Whether she's belting out a raucous blues-rocker, firing up a blistering soulshouter, bringing the spirit to a gospel-fueled R&B rave-up or digging deep down into a subtle, country-tinged ballad, Shemekia Copeland sounds like no one else. With a voice that is alternately sultry, assertive and roaring, Shemekia's wide-open vision of contemporary blues, roots and soul music showcases the evolution of a passionate artist with a modern musical and lyrical approach. The Chicago Tribune says Copeland delivers "gale force singing and power" with a "unique, gutsy style, vibrant emotional palette and intuitive grasp of the music." NPR Music calls her "fiercely expressive."
Copeland's return to Alligator Records with Outskirts Of Love (she recorded four albums for the label from 1998 through 2006) finds her at her most charismatic, performing roots rock, Americana, and blues with power and authority, nuance and shading. Produced by The Wood Brothers' Oliver Wood, Outskirts Of Love is a musical tour-de-force, with Copeland rocking out on the title track, taking charge in Crossbone Beach, honoring her father, the late Johnny Clyde Copeland with her Afrobeat-infused take on his Devil's Hand, tackling homelessness on Cardboard Box and showing off her country swagger on Drivin' Out Of Nashville. She puts her stamp on songs made famous by Solomon Burke (I Feel A Sin Coming On), Jesse Winchester (Isn't That So).
EMMET COHEN TRIO FEATURING ALBERT "TOOTIE' HEATH
Multifaceted American jazz pianist and composer Emmet Cohen has emerged as one of his generation's pivotal figures in music and the related arts. A recognized prodigy, Cohen began Suzuki method piano instruction at age three, and his playing quickly became a mature melding of musicality, technique, and concept. Downbeat observed that his "nimble touch, measured stride and warm harmonic vocabulary indicate he's above any convoluted technical showmanship." In the same spirit, Cohen himself has noted that playing jazz is "about communicating the deepest level of humanity and individuality; it's essentially about connections," both among musicians and with audiences. Possessing a fluid technique, an innovative tonal palette, and an expansive repertoire, Cohen plays with the command of a seasoned veteran and the passion of an artist fully devoted to his medium.

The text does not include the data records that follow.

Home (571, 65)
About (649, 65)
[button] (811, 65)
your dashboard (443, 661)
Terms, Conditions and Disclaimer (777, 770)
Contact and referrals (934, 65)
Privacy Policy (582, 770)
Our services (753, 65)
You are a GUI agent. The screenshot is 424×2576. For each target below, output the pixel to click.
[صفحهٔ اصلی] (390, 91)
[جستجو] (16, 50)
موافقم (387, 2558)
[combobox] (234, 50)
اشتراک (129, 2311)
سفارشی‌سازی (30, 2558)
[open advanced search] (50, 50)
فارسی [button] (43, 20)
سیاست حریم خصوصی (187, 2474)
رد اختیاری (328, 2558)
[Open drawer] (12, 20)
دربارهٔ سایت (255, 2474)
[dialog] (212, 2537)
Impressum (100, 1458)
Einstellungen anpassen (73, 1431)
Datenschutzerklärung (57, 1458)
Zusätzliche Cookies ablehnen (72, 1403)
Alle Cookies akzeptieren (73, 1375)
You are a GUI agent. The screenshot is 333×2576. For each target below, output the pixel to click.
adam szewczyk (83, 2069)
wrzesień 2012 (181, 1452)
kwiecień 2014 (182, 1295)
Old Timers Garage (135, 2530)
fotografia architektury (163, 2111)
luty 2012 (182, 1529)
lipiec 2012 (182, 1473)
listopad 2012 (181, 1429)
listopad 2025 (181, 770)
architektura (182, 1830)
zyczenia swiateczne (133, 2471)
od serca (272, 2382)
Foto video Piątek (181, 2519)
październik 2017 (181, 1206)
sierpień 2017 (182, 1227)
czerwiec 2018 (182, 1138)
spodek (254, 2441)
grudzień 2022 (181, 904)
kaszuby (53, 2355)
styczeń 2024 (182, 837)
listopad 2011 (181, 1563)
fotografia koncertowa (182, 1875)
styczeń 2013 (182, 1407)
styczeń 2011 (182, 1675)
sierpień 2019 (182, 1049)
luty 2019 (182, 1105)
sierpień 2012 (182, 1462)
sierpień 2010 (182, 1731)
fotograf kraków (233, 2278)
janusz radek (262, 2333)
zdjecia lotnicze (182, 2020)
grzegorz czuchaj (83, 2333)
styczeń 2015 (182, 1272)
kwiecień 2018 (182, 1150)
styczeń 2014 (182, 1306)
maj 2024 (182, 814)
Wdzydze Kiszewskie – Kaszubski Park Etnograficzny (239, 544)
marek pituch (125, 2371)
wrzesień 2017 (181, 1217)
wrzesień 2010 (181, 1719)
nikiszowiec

The younger brother of Percy and Jimmy Heath, Albert "Tootie" Heath has long been a top hard bop-based drummer with an open mind toward more commercial styles of jazz. After moving to New York (1957), he debuted on record with John Coltrane. Albert Heath was with J.J. Johnson's group (1958-1960) and the Jazztet (1960-1961), worked with the trios of Cedar Walton and Bobby Timmons in 1961, and recorded many records as a sideman for Riverside during that era. He lived in Europe in 1965-1968 (working frequently with Kenny Drew, Dexter Gordon, and backing touring Americans), and, after returning to the U.S., he played regularly with Herbie Hancock's sextet (1968-1969) and Yusef Lateef (1970-1974).